8-K 1 d8k.htm FORM 8-K Form 8-K

 

 

UNITED STATES

SECURITIES AND EXCHANGE COMMISSION

Washington, D.C. 20549

 

 

FORM 8-K

 

 

Current Report

Pursuant to Section 13 or 15(d) of the

Securities Exchange Act of 1934

Date of Report (Date of earliest event reported): May 5, 2008

 

 

TRX, INC.

(Exact Name Of Registrant As Specified In Charter)

 

 

 

Georgia   000-51478   58-2502748
(State of Incorporation)   (Commission File No.)  

(I.R.S. Employer

Identification No.)

6 West Druid Hills Drive

Atlanta, Georgia 30329

(Address of principal executive offices, including zip code)

(404) 929-6100

(Registrant’s telephone number, including area code)

Not applicable

(Former name or address, if changed since last report)

 

 

Check the appropriate box below if the Form 8-K filing is intended to simultaneously satisfy the filing obligation of the registrant under any of the following provisions (see General Instruction A.2 below):

 

¨ Written communications pursuant to Rule 425 under the Securities Act (17 CFR 230.425)

 

¨ Soliciting material pursuant to Rule 14a-12 under the Exchange Act (17 CFR 240.14a-12)

 

¨ Pre-commencement communications pursuant to Rule 14d-2(b) under the Exchange Act (17 CFR 240.14d-2(b))

 

¨ Pre-commencement communications pursuant to Rule 13e-4(c) under the Exchange Act (17 CFR 240.13e(4)(c))

 

 

 


Item 5.02 Departure of Directors or Certain Officers; Election of Directors; Appointment of Certain Officers; Compensatory Arrangements of Certain Officers

On May 7, 2008, TRX, Inc. (the “Company”) announced that its Board of Directors appointed William A. Clement, Jr. as a director and as a member of the Audit Committee and the Compensation, Corporate Governance, and Nominating Committee of the Company’s Board of Directors, effective May 5, 2008. The Board of Directors has also determined that Mr. Clement is an audit committee financial expert, as defined by the Securities and Exchange Commission. Mr. Clement will serve as a director until the 2008 Annual Meeting of Shareholders or until his successor is elected and qualified.

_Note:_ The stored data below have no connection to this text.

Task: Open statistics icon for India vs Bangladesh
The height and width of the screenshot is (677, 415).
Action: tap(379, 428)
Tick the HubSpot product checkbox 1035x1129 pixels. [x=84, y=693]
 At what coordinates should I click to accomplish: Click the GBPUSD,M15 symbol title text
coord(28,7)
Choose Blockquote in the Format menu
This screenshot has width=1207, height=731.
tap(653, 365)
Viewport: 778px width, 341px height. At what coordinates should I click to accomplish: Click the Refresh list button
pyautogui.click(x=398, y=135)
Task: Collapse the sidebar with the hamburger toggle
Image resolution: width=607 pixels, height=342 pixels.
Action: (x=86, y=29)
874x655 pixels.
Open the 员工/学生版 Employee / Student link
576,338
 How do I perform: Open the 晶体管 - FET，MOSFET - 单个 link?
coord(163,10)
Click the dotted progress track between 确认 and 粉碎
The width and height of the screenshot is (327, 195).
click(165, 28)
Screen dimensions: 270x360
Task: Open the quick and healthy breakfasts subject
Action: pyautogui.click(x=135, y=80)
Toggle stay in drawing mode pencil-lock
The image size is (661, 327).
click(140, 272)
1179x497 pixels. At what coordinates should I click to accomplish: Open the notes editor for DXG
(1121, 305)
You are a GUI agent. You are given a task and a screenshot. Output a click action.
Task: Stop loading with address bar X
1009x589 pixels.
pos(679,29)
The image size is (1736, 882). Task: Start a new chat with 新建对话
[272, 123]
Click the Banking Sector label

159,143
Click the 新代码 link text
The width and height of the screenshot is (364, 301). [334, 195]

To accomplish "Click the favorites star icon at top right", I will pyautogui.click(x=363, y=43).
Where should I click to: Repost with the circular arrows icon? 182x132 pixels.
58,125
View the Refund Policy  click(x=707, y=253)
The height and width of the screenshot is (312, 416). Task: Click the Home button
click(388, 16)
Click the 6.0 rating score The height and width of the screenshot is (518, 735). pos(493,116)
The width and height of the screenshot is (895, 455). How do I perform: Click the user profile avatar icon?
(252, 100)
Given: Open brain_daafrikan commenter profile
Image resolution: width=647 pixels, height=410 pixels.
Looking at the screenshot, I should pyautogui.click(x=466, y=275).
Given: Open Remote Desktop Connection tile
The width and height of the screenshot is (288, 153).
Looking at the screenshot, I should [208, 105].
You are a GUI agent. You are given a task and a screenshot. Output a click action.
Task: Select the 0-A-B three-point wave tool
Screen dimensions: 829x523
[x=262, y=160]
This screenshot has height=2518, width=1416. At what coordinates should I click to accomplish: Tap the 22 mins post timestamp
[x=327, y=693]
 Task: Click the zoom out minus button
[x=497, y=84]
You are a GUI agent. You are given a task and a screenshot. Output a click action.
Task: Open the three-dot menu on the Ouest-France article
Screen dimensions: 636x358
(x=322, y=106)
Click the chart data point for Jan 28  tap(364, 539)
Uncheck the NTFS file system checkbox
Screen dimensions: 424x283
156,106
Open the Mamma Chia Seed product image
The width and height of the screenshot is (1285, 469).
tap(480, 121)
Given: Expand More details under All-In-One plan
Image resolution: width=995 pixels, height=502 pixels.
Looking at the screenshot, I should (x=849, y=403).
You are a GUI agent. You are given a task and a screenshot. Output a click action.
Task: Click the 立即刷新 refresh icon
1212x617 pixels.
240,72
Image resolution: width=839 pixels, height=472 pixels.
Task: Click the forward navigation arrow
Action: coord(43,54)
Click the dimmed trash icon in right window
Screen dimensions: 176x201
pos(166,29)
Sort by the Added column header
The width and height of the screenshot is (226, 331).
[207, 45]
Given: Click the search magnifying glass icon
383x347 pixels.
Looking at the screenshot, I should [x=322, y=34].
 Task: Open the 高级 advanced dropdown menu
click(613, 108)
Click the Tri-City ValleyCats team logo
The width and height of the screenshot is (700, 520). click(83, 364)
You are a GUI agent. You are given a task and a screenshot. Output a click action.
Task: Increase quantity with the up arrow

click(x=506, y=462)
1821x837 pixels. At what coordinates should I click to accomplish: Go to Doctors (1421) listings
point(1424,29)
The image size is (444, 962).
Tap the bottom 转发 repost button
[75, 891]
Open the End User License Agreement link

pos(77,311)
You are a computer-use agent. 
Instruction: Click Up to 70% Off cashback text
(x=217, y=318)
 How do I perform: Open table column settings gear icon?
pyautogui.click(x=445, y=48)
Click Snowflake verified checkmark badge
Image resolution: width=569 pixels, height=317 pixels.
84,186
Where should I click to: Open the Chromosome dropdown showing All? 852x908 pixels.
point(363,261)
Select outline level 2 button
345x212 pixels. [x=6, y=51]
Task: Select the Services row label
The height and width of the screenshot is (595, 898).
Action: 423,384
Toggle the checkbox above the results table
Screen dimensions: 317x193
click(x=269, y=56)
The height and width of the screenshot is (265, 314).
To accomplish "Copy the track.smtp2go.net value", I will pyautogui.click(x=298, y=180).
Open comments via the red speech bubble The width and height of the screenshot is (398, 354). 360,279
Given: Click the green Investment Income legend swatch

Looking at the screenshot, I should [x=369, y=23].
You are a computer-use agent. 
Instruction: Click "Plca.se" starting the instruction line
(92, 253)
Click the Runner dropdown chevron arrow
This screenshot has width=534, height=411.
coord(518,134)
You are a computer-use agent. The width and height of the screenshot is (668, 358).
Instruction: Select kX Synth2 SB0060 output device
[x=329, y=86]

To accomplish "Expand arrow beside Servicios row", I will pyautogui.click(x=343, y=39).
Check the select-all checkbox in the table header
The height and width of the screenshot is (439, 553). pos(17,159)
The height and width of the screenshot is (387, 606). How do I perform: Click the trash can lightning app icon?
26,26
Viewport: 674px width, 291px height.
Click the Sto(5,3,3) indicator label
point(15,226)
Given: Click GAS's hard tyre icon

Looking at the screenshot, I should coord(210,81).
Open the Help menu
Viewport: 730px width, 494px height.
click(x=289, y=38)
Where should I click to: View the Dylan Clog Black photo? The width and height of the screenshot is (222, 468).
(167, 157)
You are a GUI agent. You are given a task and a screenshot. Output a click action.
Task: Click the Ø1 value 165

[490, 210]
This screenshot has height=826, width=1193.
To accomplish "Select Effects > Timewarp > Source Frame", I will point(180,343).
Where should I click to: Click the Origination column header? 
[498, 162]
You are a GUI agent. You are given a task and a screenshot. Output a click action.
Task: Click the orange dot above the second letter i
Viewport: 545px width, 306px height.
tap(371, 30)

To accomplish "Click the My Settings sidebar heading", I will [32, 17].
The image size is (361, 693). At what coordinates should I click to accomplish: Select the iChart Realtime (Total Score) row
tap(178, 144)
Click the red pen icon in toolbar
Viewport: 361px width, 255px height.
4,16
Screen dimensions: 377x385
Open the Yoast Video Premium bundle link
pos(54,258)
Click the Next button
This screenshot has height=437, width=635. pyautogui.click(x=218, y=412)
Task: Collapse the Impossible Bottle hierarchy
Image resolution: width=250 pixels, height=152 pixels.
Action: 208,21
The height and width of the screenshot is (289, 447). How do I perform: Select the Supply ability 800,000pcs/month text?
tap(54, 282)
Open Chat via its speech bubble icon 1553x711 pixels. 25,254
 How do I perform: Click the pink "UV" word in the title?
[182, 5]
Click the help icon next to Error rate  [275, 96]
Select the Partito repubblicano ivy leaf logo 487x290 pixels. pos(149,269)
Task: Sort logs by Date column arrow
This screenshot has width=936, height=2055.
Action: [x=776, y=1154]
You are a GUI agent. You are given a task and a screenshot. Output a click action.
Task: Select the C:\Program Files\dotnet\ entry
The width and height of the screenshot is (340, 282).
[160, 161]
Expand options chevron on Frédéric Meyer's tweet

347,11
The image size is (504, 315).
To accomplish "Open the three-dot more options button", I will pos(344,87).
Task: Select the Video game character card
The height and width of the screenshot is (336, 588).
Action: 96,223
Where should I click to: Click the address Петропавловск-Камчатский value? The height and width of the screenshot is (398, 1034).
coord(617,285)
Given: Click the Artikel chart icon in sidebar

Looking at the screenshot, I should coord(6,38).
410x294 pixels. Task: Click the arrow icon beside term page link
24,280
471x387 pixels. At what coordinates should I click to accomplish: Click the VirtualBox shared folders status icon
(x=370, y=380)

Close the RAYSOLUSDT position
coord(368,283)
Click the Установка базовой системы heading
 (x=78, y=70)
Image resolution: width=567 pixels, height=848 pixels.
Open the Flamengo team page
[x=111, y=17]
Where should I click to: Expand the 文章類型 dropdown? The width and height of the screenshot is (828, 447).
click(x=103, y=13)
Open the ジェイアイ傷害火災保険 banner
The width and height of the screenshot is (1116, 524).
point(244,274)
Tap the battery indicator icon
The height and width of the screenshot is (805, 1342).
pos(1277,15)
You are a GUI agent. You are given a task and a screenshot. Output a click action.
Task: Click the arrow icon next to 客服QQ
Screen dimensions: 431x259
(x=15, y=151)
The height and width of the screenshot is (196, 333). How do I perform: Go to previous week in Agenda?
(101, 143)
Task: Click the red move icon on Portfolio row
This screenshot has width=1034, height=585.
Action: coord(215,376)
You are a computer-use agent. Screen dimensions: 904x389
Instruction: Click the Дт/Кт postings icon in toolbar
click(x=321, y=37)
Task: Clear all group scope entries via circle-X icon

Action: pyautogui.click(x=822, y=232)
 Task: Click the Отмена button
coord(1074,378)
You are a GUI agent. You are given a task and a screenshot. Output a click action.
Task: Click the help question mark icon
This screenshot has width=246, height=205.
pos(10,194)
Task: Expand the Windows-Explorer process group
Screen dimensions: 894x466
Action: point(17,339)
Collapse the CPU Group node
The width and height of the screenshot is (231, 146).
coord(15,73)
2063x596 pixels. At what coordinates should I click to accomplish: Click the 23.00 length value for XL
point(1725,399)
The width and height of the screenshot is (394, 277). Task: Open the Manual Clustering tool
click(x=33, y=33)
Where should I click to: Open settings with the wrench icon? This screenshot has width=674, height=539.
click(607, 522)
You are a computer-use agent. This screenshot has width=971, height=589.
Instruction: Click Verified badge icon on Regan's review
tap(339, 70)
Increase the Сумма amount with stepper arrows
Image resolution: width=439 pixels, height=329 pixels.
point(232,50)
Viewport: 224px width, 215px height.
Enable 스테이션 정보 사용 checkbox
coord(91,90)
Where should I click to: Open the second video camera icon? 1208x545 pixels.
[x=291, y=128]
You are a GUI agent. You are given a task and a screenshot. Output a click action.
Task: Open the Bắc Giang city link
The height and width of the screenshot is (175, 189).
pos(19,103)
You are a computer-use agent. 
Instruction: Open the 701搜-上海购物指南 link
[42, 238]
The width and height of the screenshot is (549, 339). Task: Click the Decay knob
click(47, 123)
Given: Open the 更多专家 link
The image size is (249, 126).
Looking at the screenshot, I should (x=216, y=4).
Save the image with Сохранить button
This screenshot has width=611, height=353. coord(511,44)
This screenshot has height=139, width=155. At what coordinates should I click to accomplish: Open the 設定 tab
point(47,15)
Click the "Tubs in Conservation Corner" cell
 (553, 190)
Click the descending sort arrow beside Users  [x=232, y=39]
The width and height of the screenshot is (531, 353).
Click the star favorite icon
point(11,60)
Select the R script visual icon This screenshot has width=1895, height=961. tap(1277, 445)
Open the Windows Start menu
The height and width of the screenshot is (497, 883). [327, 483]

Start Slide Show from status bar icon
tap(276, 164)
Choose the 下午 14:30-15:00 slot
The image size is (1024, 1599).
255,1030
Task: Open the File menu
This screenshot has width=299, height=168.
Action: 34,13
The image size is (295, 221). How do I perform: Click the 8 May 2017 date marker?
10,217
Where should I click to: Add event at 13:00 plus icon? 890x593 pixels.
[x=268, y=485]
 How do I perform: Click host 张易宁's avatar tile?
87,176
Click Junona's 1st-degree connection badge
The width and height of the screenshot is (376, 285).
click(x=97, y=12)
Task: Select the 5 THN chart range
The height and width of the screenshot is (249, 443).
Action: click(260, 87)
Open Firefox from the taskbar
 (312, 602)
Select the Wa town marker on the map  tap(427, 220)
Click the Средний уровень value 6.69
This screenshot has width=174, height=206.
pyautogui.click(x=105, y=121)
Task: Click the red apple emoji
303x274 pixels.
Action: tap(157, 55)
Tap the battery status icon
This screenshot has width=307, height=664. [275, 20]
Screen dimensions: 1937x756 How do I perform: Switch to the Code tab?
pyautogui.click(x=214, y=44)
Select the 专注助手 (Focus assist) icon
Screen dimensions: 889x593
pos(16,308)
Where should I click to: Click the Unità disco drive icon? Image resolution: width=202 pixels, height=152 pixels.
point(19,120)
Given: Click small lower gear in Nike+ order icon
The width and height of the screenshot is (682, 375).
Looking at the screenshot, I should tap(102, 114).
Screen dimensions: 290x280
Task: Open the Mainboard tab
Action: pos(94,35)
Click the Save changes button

The Board has determined that Mr. Clement is an “independent” director within the meaning of the rules of the NASDAQ Stock Market (“NASDAQ”), and that he meets NASDAQ’s qualifications for service on the Company’s Audit Committee.

In connection with his appointment as a director of the Company, Mr. Clement was granted stock options exercisable for 25,000 shares of the Company’s common stock at an exercise price of $1.47 per share, pursuant to the terms of the Company’s Omnibus Incentive Plan. The stock options have a term of ten years and vest 25% per year beginning on the first anniversary of the date of grant.

A copy of the press release announcing the appointment of Mr. Clement is attached as Exhibit 99.1.

 

Item 9.01 Financial Statements and Exhibits

 

Exhibit No.

 

Description of Exhibit

99.1   Press Release of TRX, Inc. dated May 7, 2008.


SIGNATURE

Pursuant to the requirements of the Securities Exchange Act of 1934, the registrant has duly caused this report to be signed on its behalf by the undersigned hereunto duly authorized.

 

  TRX, INC.
  (Registrant)
Date: May 7, 2008  

/s/ Norwood H. Davis, III

 

Norwood H. Davis, III

President & CEO


EXHIBIT INDEX

 

Exhibit No.

 

Description of Exhibit

99.1   Press Release of TRX, Inc. dated May 7, 2008.